Entries on finding words and elements:
● ● ● ●

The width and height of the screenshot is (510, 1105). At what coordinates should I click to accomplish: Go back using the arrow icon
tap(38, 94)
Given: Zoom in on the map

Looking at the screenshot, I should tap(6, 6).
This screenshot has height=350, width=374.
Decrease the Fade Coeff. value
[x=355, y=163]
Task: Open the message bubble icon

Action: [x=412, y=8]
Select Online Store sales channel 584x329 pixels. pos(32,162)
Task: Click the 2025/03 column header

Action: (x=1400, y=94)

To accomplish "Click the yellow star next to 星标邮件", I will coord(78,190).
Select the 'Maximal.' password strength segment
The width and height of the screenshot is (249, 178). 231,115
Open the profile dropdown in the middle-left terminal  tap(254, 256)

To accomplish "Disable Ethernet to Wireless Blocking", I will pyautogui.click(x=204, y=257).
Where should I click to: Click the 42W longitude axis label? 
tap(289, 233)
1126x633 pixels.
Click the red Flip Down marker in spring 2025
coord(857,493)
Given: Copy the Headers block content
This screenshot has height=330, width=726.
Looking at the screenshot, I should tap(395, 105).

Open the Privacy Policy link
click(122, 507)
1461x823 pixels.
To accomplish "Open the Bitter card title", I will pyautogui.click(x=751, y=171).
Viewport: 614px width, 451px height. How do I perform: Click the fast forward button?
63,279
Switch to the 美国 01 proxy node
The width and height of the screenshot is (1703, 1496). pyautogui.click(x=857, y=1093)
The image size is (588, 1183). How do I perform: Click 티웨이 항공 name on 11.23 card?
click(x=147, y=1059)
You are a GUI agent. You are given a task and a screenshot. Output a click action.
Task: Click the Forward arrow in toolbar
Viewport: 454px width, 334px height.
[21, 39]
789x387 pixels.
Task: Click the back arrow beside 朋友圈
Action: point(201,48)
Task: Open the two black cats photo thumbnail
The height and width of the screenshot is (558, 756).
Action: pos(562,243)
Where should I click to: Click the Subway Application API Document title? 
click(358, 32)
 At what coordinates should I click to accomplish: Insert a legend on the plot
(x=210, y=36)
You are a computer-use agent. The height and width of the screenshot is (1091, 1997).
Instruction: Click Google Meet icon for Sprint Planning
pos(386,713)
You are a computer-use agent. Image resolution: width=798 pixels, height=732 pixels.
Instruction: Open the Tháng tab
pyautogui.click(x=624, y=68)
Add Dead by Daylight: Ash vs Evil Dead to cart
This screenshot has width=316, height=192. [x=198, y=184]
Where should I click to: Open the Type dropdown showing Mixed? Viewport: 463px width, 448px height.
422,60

● ● ● ●

Please find each line in the records that contains the string "pixels" and copy every such line in full. Matching is case-sensitive.

Select Online Store sales channel 584x329 pixels. pos(32,162)
1126x633 pixels.
1461x823 pixels.
789x387 pixels.
You are a computer-use agent. Image resolution: width=798 pixels, height=732 pixels.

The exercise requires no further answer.